#### [Exercise brief]
Given the records that follow, return each one verbatim.

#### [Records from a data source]
----
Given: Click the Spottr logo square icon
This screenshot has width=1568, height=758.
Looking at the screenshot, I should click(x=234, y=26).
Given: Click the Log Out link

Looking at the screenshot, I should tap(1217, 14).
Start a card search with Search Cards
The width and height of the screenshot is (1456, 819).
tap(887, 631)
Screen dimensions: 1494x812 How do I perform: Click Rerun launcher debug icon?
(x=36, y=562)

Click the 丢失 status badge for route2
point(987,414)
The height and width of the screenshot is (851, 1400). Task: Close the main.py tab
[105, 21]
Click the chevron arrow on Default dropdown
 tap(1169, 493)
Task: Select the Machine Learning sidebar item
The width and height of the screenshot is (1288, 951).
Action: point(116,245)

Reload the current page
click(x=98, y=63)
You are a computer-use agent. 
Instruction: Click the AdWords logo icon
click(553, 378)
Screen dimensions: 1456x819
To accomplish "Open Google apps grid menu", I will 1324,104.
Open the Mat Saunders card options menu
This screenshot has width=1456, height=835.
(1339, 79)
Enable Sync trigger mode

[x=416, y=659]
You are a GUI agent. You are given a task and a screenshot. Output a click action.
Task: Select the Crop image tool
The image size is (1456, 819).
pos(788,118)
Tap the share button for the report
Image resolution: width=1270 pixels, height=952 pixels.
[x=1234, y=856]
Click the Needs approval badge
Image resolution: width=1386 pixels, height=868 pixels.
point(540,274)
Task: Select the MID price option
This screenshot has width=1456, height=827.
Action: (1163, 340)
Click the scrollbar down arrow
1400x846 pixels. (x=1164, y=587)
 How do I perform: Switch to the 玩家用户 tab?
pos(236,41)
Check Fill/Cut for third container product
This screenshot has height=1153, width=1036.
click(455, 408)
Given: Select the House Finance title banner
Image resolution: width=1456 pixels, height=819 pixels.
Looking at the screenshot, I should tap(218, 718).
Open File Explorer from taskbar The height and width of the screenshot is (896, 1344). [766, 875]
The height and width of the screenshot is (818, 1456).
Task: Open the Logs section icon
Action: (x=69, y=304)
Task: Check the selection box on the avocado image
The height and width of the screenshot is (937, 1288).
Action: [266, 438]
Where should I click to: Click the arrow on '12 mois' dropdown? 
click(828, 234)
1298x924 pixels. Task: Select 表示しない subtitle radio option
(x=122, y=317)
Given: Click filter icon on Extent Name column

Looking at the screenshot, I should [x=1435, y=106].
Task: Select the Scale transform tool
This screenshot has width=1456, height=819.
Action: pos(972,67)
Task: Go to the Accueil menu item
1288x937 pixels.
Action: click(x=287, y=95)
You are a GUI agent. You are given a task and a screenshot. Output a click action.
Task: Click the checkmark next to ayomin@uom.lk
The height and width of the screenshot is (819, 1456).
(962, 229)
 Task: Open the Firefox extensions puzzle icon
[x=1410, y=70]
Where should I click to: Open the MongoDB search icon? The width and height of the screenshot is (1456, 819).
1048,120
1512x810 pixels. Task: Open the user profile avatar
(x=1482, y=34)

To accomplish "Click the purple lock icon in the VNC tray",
----
#### [Expected output]
Given: Click the Spottr logo square icon
This screenshot has width=1568, height=758.
Looking at the screenshot, I should click(x=234, y=26).
Given: Click the Log Out link

Looking at the screenshot, I should tap(1217, 14).
Start a card search with Search Cards
The width and height of the screenshot is (1456, 819).
tap(887, 631)
Screen dimensions: 1494x812 How do I perform: Click Rerun launcher debug icon?
(x=36, y=562)

Click the 丢失 status badge for route2
point(987,414)
The height and width of the screenshot is (851, 1400). Task: Close the main.py tab
[105, 21]
Click the chevron arrow on Default dropdown
 tap(1169, 493)
Task: Select the Machine Learning sidebar item
The width and height of the screenshot is (1288, 951).
Action: point(116,245)

Reload the current page
click(x=98, y=63)
You are a computer-use agent. 
Instruction: Click the AdWords logo icon
click(553, 378)
Screen dimensions: 1456x819
To accomplish "Open Google apps grid menu", I will 1324,104.
Open the Mat Saunders card options menu
This screenshot has width=1456, height=835.
(1339, 79)
Enable Sync trigger mode

[x=416, y=659]
You are a GUI agent. You are given a task and a screenshot. Output a click action.
Task: Select the Crop image tool
The image size is (1456, 819).
pos(788,118)
Tap the share button for the report
Image resolution: width=1270 pixels, height=952 pixels.
[x=1234, y=856]
Click the Needs approval badge
Image resolution: width=1386 pixels, height=868 pixels.
point(540,274)
Task: Select the MID price option
This screenshot has width=1456, height=827.
Action: (1163, 340)
Click the scrollbar down arrow
1400x846 pixels. (x=1164, y=587)
 How do I perform: Switch to the 玩家用户 tab?
pos(236,41)
Check Fill/Cut for third container product
This screenshot has height=1153, width=1036.
click(455, 408)
Given: Select the House Finance title banner
Image resolution: width=1456 pixels, height=819 pixels.
Looking at the screenshot, I should tap(218, 718).
Open File Explorer from taskbar The height and width of the screenshot is (896, 1344). [766, 875]
The height and width of the screenshot is (818, 1456).
Task: Open the Logs section icon
Action: (x=69, y=304)
Task: Check the selection box on the avocado image
The height and width of the screenshot is (937, 1288).
Action: [266, 438]
Where should I click to: Click the arrow on '12 mois' dropdown? 
click(828, 234)
1298x924 pixels. Task: Select 表示しない subtitle radio option
(x=122, y=317)
Given: Click filter icon on Extent Name column

Looking at the screenshot, I should [x=1435, y=106].
Task: Select the Scale transform tool
This screenshot has width=1456, height=819.
Action: pos(972,67)
Task: Go to the Accueil menu item
1288x937 pixels.
Action: click(x=287, y=95)
You are a GUI agent. You are given a task and a screenshot. Output a click action.
Task: Click the checkmark next to ayomin@uom.lk
The height and width of the screenshot is (819, 1456).
(962, 229)
 Task: Open the Firefox extensions puzzle icon
[x=1410, y=70]
Where should I click to: Open the MongoDB search icon? The width and height of the screenshot is (1456, 819).
1048,120
1512x810 pixels. Task: Open the user profile avatar
(x=1482, y=34)

To accomplish "Click the purple lock icon in the VNC tray",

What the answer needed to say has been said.